TheSenses

The tasters and chasers of travels

July 24, 2007

Not just mariachis [Mexico]

To most people, Mexican music means mariachis. Or even, for the spectacularly ignorant, Andean Pan-pipes (this sadly came to me recently out of a highly respected London publishing-house).

Mariachis are hard to beat, their music is infectious and the full-on harmonies and volume perfectly match the high-colour and heat of long Mexican afternoons and tequila-fuelled evenings. Their homeland is Jalisco, and a Sunday afternoon in one of Guadalajara’s big family restaurants gives the best overview. Small groups of musicians (usually a couple of trumpets, a guitar and a violin or two) move from table to table to play pieces chosen and paid for by the diners, some of whom end up shedding a tear or two in sympathy with the more soulful songs. It’s heart-rending stuff.

Next best is Plaza Garibaldi in Mexico City where huddles of dazzlingly-besuited violinists, guitarists and trumpeters hang out waiting for commissions, rain or shine. night or day. I once witnessed an old couple in beaten-up anoraks waltzing to their favourite tunes on a grey and drizzly afternoon. They were oblivious to everything and the scene was amazingly touching. That’s the basis of it - it’s popular music in the true sense.

In 1992 the film El Mariachi, by Robert Rodriguez, gave the itinerant troubadour’s job an extra poignancy as the main protagonist wandered from bar to bar and hotel to hotel. The next step is to get Rodriguez’ fabulous CD, Mexico & Mariachis. Even if it’s much loved by Quentin Tarantino (not necessarily the best reference), it’s still good.

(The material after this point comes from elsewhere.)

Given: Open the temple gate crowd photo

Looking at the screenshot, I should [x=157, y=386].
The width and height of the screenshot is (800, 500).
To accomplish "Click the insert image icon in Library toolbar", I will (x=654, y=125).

MariachisIf there’s one problem with mariachi music it’s that it doesn’t always fit when you get back home. It’s loud, high on brass and pumps energy so you’ve got to be in buoyant mood or partying hard. If not then it’s time to shift gear to Lila Downs, the Mexican cult singer whose deep and mesmerising voice just seems to get better and better. With a name like Downs it’s not surprising that she’s actually half American and grew up partly in Minnesota, so there’s some outside influence. Nonetheless her voice touches deep deep chords. In particular I love one her earlier albums, Tree of Life, with its mix of prehispanic sounds and insistent drum from the Valley of Oaxaca. This is where her mother was born and where Lila Downs spent part of her childhood. It’s a more melancholic Downs compared with her more recent, upbeat stuff. La Linea  is another of my favourites thanks to its prehispanic and Mexican folk instruments. Even better, it’s dedicated to the extraordinary spirit of Mexican migrants seeking new lives over the border. Her international concert tour this year is looking serious, so worth checking out (see www.liladowns.com)

Lila DownsOddly, Oaxaca’s other diva with an equally haunting voice, Susana Harp, also claims foreign blood, in her case a Lebanese father. Having had nothing like the international exposure of Lila Downs she’s kept a more ‘folky’ authentically Mexican sound as well as finding time to train as a psychologist. I still love listening to her first CD, Xquenda, which I bought nearly 10 years ago in Puerto Escondido. This has songs in Zapotec and really highlights her superbly modulated voice, full of harmony and again very moving. susanaharp.com

On to my latest find, tragically too late for a living musician, as 27-year old Valentin Elizade was gunned down late last year in a gangland killing in northern Mexico. His ‘banda’ sound comes straight out of the north and his lyrics romanticise the interlinked worlds of drugs and violence in the border territory. Lyrics aside, the music is fabulous, real big band stuff with a contemporary twist. Ironically, it is now the latest hip sound to be played at Mexican bourgeois parties. Too late for Valentin, however, who died in a dramatic spray of 30 or so bullets. A latter-day Clyde who’s left a strong legacy.